LE QUOTIDIEN : Vous consacrez une matinée de votre congrès à la création de votre nouveau syndicat « Avenir Spé ». Cette fois, vous vous émancipez de votre maison mère, la CSMF ?
Dr PATRICK GASSER : Il ne faut pas le prendre comme une émancipation ou la contestation d'un syndicat mais comme une remise en cause du syndicalisme médical dans sa globalité ! Aujourd'hui, il est difficile, voire impossible, pour une centrale polycatégorielle de faire entendre toutes les voix qui la composent. Sauf que nous ne pouvons plus avoir de réserves quant à la position des médecins spécialistes face aux réformes et aux mutations de l'exercice.
Nous voulons affirmer notre volonté d'une parole libre et forte. Dans la création d'Avenir Spé, il n'y a ni opposition, ni volonté de tuer tel ou tel. Mais il est urgent que la voix des spécialistes puisse être enfin entendue sur tous les sujets. Pour cela, il nous faut une instance politique forte et l'unité syndicale. C'est pourquoi Avenir Spé est dédié à la cause de tous les spécialistes – quel que soit leur statut, leur mode d’exercice ou leur appartenance syndicale.
Quels sont vos objectifs ?
Le syndicalisme médical doit faire sa mutation profonde, se renouveler. Par exemple, c'est une chose de négocier et de signer une convention mais il faut ensuite l'expliquer sur le terrain. Je souhaite qu'on accompagne mieux les spécialistes dans la mise en place de décisions conventionnelles, législatives ou contractuelles, sur le plan juridique ou financier, par exemple, sur les assistants médicaux qui peuvent faire peur.
De surcroît, le fait de se constituer en syndicat unique rendra plus fort pour négocier. Regardez le Québec ! C'est très terre à terre, mais si les praticiens québécois gagnent aussi bien leur vie, c'est qu'il n'y a que deux grands syndicats [la fédération des médecins omnipraticiens du Québec et celle des médecins spécialistes du Québec, NDLR]. Quand vous avez 100 000 praticiens qui appartiennent à un mouvement, le rapport de forces n'est plus le même !
Vous avez invité d'autres leaders syndicaux libéraux et hospitaliers. Sont-ils prêts à vous suivre ?
Je pense qu'ils se rangent à l'idée qu'il faut une autre représentation des spécialistes, dans toutes leurs composantes. Demain, les jeunes passeront du libéral au salariat, voire feront les deux en même temps. Il va falloir trouver une osmose entre ces deux mondes afin de porter les grands sujets de nos métiers et leurs évolutions.
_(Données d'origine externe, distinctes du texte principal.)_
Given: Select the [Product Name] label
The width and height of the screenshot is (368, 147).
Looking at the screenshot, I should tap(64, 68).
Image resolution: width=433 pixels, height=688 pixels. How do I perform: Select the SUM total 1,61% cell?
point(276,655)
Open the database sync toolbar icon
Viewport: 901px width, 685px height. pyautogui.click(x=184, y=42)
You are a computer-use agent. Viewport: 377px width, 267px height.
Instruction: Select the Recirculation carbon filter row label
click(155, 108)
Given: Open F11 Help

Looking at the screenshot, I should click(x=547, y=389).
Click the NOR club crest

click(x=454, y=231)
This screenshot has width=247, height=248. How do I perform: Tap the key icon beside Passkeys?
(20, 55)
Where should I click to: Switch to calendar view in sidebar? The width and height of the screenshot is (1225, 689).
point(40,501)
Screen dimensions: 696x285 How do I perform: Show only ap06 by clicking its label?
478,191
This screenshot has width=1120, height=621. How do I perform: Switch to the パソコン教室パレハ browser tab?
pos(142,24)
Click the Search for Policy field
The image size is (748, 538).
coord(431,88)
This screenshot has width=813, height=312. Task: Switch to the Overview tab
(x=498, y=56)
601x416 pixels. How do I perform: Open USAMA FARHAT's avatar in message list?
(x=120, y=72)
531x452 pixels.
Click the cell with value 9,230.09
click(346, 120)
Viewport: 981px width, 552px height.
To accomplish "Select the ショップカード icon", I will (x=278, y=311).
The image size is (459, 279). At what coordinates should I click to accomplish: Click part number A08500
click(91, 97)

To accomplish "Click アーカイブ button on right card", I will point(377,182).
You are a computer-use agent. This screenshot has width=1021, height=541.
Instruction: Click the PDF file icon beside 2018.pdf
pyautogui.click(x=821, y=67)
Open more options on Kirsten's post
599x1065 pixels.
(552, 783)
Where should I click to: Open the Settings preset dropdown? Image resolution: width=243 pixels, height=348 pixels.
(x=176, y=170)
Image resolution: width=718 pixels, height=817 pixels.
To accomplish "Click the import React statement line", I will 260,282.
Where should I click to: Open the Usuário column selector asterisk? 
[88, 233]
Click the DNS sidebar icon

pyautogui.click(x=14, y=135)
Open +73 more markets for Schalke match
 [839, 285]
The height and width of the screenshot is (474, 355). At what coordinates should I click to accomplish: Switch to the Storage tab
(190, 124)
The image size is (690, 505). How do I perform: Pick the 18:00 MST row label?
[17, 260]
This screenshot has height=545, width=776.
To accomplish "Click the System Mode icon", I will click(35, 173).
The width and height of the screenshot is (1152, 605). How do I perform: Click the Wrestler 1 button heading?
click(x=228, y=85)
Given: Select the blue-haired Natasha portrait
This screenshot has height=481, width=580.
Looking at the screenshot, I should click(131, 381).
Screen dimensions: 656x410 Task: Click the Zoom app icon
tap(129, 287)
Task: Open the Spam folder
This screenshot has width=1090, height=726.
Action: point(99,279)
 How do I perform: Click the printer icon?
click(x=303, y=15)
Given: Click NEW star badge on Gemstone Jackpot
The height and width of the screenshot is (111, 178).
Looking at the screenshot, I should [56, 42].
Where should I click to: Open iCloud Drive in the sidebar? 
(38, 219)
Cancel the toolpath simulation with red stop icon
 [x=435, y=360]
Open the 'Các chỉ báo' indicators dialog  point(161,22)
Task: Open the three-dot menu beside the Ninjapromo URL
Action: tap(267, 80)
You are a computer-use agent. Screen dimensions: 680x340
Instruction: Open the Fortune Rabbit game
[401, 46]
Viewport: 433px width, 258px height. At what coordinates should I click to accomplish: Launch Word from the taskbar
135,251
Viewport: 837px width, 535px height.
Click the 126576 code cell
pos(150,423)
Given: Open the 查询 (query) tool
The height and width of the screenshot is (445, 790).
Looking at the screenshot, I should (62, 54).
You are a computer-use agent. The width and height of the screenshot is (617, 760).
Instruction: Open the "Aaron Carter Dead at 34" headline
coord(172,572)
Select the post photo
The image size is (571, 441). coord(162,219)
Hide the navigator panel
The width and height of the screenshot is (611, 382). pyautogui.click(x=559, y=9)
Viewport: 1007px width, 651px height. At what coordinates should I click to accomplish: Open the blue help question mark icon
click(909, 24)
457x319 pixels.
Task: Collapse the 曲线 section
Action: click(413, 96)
Les statuts du futur syndicat, déjà écrits, seront présentés lors de ces états généraux et seront suivis en décembre par une assemblée constitutive. Il y aura plusieurs collèges au sein de cette structure : un avec les verticalités, pour chaque spécialité, un pour les cotisants directement – chaque médecin pouvant cotiser même s'il n'est pas membre d'une verticalité – et un pour les spécialistes salariés. Il y aura plusieurs portes d'entrée.
Quels sont les sujets sur lesquels les spécialistes sont relégués au second plan ?
Nous sommes très rarement entendus. Récemment, il y a eu une réunion au ministère sur la crise des urgences, qui s'est assez mal passée. Les syndicats ont eu très peu la parole et la médecine spécialisée n'a jamais été évoquée. Et la seule réaction des quatre grands syndicats – CSMF, FMF, SML et MG France – a été un communiqué un peu mou… Autres exemples : dans le cas de la réforme des autorisations ou de la révision de la nomenclature des tarifs CCAM, on nous impose les choses, ce n'est que de la consultation de salon !
Si on veut innover, on doit s'appuyer sur toutes les forces en présence. Hélas, la médecine spécialisée est négligée et ce, alors même que les patients veulent plus d'expertise et qu'il y a désormais davantage de spécialistes que de généralistes. Sur l'accès aux soins, il ne faut plus un médecin à chaque pied de clocher, mais plutôt un professionnel de santé avec des délégations de tâches et de la coopération. Nous devons porter ces sujets.
Avez-vous des ambitions pour les prochaines élections aux URPS ?
Je ne peux pas faire de plans sur la comète. Les élections se tiendront soit en octobre 2020, soit en mars 2021. Nous verrons si nous sommes là ; montons marche par marche. J'espère qu'Avenir Spé sera porté par le plus grand nombre possible de médecins. Les apparatchiks, c'est terminé ! Aujourd'hui nous avons une pléthore de syndicats médicaux, mais nous n'avons jamais eu aussi peu de syndiqués. Il faut se remettre en cause.